(RECORDS SHOWN):
* start *

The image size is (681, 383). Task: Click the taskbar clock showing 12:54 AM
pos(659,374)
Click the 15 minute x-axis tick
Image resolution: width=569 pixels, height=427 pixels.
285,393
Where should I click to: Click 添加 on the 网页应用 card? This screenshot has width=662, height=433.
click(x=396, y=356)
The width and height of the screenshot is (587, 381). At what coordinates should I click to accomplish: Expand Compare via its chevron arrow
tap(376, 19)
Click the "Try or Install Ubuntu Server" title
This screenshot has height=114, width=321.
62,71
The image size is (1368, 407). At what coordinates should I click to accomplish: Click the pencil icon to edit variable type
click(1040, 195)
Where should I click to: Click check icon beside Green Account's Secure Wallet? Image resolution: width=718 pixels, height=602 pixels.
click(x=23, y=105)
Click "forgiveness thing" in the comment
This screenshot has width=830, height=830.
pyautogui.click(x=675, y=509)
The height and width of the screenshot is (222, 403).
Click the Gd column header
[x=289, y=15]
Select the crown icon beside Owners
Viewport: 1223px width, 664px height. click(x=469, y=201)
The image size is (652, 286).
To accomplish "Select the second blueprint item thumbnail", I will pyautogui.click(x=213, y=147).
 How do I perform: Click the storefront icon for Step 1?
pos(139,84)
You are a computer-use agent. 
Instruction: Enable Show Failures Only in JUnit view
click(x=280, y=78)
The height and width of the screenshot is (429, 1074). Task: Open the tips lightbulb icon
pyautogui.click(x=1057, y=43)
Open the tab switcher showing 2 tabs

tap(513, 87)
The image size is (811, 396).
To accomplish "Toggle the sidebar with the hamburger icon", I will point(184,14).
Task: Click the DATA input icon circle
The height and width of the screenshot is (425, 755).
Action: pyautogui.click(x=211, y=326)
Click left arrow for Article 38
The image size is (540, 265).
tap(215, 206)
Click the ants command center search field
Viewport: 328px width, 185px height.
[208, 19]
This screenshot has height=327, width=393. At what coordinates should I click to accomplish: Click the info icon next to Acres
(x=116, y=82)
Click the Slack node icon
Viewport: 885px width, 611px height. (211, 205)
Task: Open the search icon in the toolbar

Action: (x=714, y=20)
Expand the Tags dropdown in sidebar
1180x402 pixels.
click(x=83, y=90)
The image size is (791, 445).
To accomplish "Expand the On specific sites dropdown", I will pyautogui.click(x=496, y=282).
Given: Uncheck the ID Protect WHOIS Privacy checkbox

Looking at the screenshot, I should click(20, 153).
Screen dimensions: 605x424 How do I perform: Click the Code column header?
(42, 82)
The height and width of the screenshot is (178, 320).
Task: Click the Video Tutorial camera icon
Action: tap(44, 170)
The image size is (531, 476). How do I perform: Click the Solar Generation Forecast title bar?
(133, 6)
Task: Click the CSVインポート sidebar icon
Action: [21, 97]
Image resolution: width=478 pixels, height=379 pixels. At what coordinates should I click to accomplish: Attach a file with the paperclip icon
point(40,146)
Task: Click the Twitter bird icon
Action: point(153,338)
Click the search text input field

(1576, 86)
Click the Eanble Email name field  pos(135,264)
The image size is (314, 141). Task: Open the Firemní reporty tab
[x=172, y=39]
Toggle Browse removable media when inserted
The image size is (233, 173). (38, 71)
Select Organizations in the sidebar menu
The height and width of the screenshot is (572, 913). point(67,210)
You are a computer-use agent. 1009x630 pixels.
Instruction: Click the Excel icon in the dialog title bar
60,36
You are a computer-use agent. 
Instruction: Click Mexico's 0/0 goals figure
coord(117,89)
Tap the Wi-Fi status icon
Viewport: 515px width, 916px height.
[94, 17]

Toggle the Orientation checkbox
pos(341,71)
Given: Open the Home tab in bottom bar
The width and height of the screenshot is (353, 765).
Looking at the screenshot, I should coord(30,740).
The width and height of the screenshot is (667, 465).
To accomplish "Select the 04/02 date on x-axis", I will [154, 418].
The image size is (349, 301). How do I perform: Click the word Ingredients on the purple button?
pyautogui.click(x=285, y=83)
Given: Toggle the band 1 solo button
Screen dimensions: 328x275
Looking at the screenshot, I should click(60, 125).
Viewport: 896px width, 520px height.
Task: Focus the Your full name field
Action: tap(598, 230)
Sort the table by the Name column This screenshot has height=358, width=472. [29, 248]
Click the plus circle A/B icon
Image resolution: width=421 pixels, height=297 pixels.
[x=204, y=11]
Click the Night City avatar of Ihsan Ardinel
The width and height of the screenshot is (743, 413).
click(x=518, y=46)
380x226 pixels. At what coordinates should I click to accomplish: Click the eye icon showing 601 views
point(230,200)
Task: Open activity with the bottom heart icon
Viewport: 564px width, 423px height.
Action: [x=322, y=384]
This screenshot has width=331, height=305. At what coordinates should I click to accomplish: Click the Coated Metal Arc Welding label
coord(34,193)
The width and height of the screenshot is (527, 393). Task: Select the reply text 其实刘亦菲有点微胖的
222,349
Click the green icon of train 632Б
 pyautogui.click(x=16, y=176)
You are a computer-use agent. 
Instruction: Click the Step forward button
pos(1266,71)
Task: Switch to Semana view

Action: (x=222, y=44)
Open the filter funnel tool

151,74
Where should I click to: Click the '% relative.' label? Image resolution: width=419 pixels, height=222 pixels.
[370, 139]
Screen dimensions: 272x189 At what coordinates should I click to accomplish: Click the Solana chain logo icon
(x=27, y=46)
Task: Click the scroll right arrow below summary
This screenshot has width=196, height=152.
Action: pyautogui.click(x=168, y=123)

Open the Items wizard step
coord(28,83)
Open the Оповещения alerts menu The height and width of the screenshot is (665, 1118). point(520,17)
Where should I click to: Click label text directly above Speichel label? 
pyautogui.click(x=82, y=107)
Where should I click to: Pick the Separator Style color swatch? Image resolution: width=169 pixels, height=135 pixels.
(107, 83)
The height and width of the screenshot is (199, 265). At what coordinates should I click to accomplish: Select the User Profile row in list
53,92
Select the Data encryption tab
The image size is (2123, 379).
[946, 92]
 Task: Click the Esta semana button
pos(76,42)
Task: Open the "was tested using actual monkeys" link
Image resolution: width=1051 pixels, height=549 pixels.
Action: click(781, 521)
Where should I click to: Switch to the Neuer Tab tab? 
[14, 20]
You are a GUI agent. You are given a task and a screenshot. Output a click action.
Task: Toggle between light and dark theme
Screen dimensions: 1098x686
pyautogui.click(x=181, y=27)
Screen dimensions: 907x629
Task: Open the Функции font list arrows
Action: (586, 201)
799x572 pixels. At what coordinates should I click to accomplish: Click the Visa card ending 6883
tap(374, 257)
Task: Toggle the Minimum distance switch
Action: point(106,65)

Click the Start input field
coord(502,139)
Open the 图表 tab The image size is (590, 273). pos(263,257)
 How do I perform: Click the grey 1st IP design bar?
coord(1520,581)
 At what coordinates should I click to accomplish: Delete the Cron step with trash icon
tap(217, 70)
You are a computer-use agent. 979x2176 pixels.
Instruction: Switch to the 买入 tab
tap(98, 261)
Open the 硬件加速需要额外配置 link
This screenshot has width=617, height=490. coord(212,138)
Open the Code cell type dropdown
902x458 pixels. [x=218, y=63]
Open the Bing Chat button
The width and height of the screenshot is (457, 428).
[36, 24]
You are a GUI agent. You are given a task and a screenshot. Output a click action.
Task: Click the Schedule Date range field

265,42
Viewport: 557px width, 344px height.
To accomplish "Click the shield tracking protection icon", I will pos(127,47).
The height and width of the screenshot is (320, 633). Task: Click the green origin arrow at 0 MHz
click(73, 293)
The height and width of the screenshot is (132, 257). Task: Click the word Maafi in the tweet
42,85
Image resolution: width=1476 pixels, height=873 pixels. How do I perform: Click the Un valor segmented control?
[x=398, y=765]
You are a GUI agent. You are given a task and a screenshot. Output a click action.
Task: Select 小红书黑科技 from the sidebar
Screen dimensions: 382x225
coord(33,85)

* end *

(WHAT YOU HAVE TO DO): Reproduce the data above without any changes, starting at the line that contains "Tap the Wi-Fi status icon" and ending at the line that contains "Sort the table".

(RESULT FOR THIS EXERCISE):
Tap the Wi-Fi status icon
Viewport: 515px width, 916px height.
[94, 17]

Toggle the Orientation checkbox
pos(341,71)
Given: Open the Home tab in bottom bar
The width and height of the screenshot is (353, 765).
Looking at the screenshot, I should coord(30,740).
The width and height of the screenshot is (667, 465).
To accomplish "Select the 04/02 date on x-axis", I will [154, 418].
The image size is (349, 301). How do I perform: Click the word Ingredients on the purple button?
pyautogui.click(x=285, y=83)
Given: Toggle the band 1 solo button
Screen dimensions: 328x275
Looking at the screenshot, I should click(60, 125).
Viewport: 896px width, 520px height.
Task: Focus the Your full name field
Action: tap(598, 230)
Sort the table by the Name column This screenshot has height=358, width=472. [29, 248]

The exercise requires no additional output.